*** Block opens ***

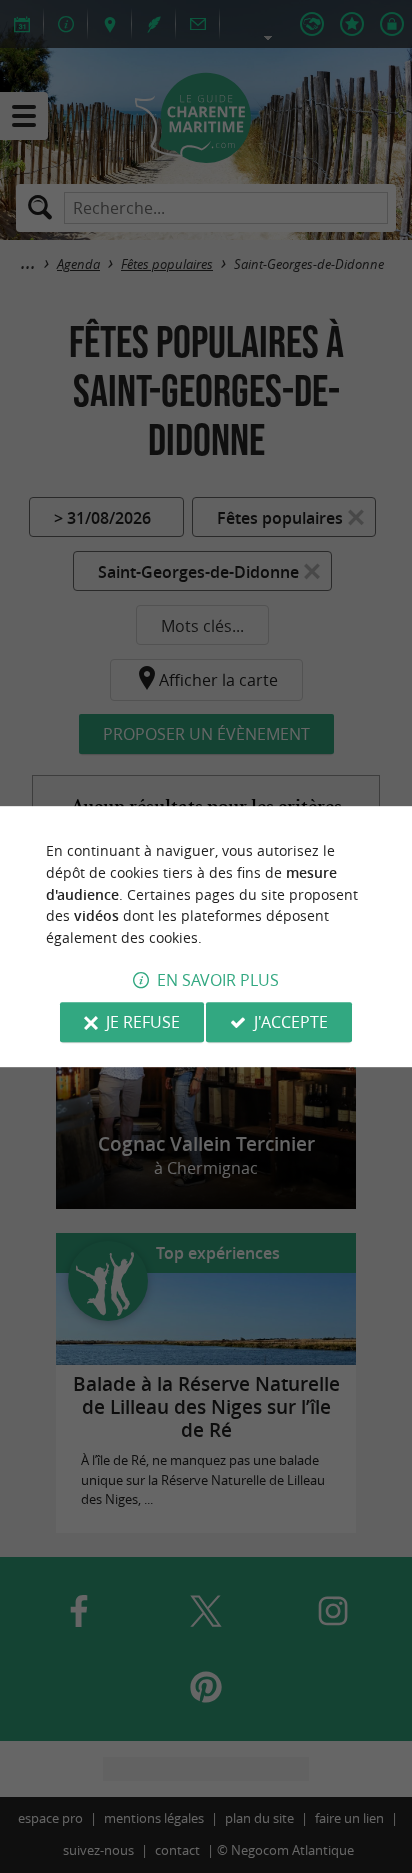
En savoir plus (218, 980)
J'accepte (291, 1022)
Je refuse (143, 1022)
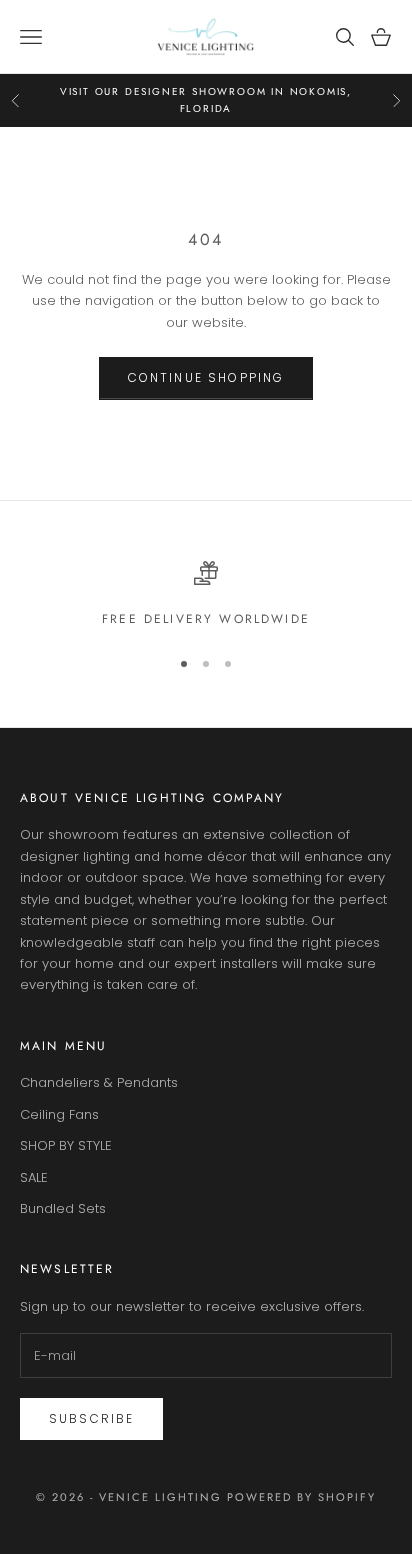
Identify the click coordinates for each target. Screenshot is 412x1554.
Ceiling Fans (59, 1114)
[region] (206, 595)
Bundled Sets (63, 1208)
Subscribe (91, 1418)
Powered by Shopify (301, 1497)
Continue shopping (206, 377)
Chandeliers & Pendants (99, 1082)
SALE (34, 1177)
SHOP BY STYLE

*** Block closes ***

Prompt: Transcribe the records above exactly, leaving every picture out of the copy.

Task answer:
En savoir plus (218, 980)
J'accepte (291, 1022)
Je refuse (143, 1022)
Identify the click coordinates for each target. Screenshot is 412x1554.
Ceiling Fans (59, 1114)
[region] (206, 595)
Bundled Sets (63, 1208)
Subscribe (91, 1418)
Powered by Shopify (301, 1497)
Continue shopping (206, 377)
Chandeliers & Pendants (99, 1082)
SALE (34, 1177)
SHOP BY STYLE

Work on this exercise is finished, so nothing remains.